The Warriors are 16-3 (84.2%) ATS when their opponent covered the spread in its previous game. — Evan Abrams
Moore: Be Careful Trusting Golden State
Given how Golden State has played and covered the last 18 months or so, I would have assumed they were absolutely terrible only as double-digit favorites.
But it turns out they struggle when they’re in this spot, too, as favorites of 3-9.5 points, going 3-12 ATS overall and 2-7 ATS at home.
Steph Curry’s absence surely impacts that, but it makes me nervous here. Andre Iguodala did great work vs. James Harden for years, but as Iguodala has slid, Harden’s gotten even better.
It’s also bizarre that the Rockets have better players at the 4-5 right now with Draymond Green’s struggles. P.J. Tucker isn’t the defensive presence Green is, but he’s able to hit the broad side of a barn, and that matters. Clint Capela is better than any center the Warriors have until DeMarcus Cousins plays. (NOTE: Cousins fully practiced Wednesday, so keep an eye out.)

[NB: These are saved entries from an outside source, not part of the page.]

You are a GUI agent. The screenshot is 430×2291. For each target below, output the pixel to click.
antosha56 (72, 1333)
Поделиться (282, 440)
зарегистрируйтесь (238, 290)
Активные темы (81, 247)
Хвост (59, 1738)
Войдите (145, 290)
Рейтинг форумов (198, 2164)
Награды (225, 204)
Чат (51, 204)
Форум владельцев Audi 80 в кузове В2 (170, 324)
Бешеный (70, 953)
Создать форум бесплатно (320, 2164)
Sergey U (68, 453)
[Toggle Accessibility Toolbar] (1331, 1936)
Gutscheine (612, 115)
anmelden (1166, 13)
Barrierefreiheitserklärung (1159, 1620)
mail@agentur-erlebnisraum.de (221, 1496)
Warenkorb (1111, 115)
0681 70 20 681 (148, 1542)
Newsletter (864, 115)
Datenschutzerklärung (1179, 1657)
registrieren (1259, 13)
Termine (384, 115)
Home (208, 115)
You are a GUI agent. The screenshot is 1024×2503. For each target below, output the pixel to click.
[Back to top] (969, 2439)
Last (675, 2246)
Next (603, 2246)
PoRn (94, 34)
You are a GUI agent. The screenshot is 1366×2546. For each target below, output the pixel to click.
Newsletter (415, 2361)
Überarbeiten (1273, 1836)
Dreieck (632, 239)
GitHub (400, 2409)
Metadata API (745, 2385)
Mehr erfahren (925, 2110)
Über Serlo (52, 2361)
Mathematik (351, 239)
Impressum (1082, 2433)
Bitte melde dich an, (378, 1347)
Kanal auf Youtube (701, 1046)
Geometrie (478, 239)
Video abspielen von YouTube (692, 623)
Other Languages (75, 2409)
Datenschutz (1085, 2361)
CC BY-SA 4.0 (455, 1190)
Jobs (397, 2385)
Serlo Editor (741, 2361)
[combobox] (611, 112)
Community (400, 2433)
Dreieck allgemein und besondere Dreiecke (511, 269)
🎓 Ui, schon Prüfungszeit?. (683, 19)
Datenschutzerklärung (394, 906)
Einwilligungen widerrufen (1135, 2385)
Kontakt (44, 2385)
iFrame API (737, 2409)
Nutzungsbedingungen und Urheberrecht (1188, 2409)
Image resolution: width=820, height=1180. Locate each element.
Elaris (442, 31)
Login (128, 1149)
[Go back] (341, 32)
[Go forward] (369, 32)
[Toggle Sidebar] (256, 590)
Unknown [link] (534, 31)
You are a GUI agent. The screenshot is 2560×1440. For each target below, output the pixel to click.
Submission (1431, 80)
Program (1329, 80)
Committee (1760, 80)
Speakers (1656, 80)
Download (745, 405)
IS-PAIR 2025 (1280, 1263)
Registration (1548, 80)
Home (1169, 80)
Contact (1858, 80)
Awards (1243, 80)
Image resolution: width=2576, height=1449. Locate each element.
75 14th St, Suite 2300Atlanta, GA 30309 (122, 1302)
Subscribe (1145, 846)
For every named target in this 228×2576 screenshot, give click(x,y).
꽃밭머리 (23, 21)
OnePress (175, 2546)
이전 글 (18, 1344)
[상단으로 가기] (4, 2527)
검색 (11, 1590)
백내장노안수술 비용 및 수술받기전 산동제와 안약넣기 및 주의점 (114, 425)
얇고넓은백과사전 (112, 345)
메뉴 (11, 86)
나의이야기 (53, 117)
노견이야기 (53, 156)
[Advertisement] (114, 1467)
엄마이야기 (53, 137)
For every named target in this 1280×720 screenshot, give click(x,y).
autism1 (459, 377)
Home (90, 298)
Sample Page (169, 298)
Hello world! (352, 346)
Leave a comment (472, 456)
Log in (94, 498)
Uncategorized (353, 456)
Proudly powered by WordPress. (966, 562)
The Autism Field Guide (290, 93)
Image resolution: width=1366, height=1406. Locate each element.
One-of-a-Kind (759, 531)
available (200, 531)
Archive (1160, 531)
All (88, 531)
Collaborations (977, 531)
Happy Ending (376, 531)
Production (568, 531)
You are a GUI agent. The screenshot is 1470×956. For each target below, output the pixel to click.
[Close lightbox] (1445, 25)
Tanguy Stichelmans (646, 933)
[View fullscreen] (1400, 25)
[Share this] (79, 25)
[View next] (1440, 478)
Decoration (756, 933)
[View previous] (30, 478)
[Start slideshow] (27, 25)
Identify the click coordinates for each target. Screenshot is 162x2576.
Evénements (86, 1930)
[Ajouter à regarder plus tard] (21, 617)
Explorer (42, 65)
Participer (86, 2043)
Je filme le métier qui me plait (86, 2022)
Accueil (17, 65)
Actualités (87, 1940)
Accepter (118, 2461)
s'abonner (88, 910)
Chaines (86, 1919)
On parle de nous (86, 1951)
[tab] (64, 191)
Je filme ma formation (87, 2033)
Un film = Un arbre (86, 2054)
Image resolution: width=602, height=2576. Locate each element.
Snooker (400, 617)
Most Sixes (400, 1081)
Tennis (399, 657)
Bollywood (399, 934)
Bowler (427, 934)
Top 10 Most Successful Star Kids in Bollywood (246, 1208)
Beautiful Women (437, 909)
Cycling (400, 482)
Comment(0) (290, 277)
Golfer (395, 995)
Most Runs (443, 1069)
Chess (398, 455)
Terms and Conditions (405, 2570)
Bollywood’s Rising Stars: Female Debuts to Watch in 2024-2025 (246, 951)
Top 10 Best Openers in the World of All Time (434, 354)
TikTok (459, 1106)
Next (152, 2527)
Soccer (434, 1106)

I would warn against Abrams’ stat above on Golden State vs. an opponent coming in on a winning streak.
This isn’t the old Warriors.
This is a worse, barely-keeping-it-together Warriors team. They’re still the Warriors, so a blowout is always in play, but at eight points, it’s hard not to like Houston here — CP3 or not. — Matt Moore
Mears: Why I Like the Under
The reason was a defensive scheme change: For most of the season, the Rockets continued their switch-everything strategy that garnered so much success a year ago.
This year it’s been a disaster: Before this recent run, the Rockets ranked 29th in opponent shots at the rim and defensive rebound percentage. Those are the two clearest stats indicating that switching is hurting them, as it takes center Clint Capela away from the basket.
Since D’Antoni talked about changing their defensive strategy (see the link above from Dec. 17), the Rockets rank 11th on defense — much better than their previous ranking of 25th. They’re eighth in effective field goal percentage allowed and 18th in defensive rebounding rate.
Those aren’t perfect numbers, sure, but they’re miles better than the beginning of the year, and combined with the walking flame that is James Harden currently, it’s no surprise that the Rockets have been winning nearly all of their games of late.
I agree with Matt that CP3 likely doesn’t affect this line as much as you might think given his star name: The Rockets have been just 2.0 points per 100 possessions better with him playing vs. not — which ranks in the 59th percentile of players.
For reference, they were 6.6 points/100 better with him last year, and the Clippers in his final season were a ridiculous 21.8 points/100 better.
The Rockets have taken a larger dip without Eric Gordon, who is out tonight as well. Most of that is on offense, as the offense has been 9.0 points/100 worse without him.
Perhaps most notably, the Rockets have played much slower with Gordon off the floor. I think that says less about him and more about the current rotation. No CP3 or Gordon means Harden will operate almost every offensive possession while on the floor. And it’s not like the Rockets are fast-paced to begin; they rank 28th in pace this season.
Harden’s 94.8 pace mark is even lower than the overall team mark, and the next slowest player on the team is Austin Rivers, who should get extended run without Gordon and CP3.
And finally, it’s important to note that the rotations tonight are fairly new in terms of playing together. The Rockets have played just 178 of their 3,264 possessions without CP3, Gordon, Carmelo Anthony and James Ennis.
Thus there are a ton of factors point toward the under: 1) the Rockets’ improved defense, 2) their decreased pace without two of their three main offensive creators, 3) their offense hurting without Gordon and 4) less chemistry than usual.
Editor’s note: The opinions on this game are from the individual writers and are based on their research, analysis and perspective. They are independent of, and may not always match with, the algorithm-driven Best Bets from Sports Insights.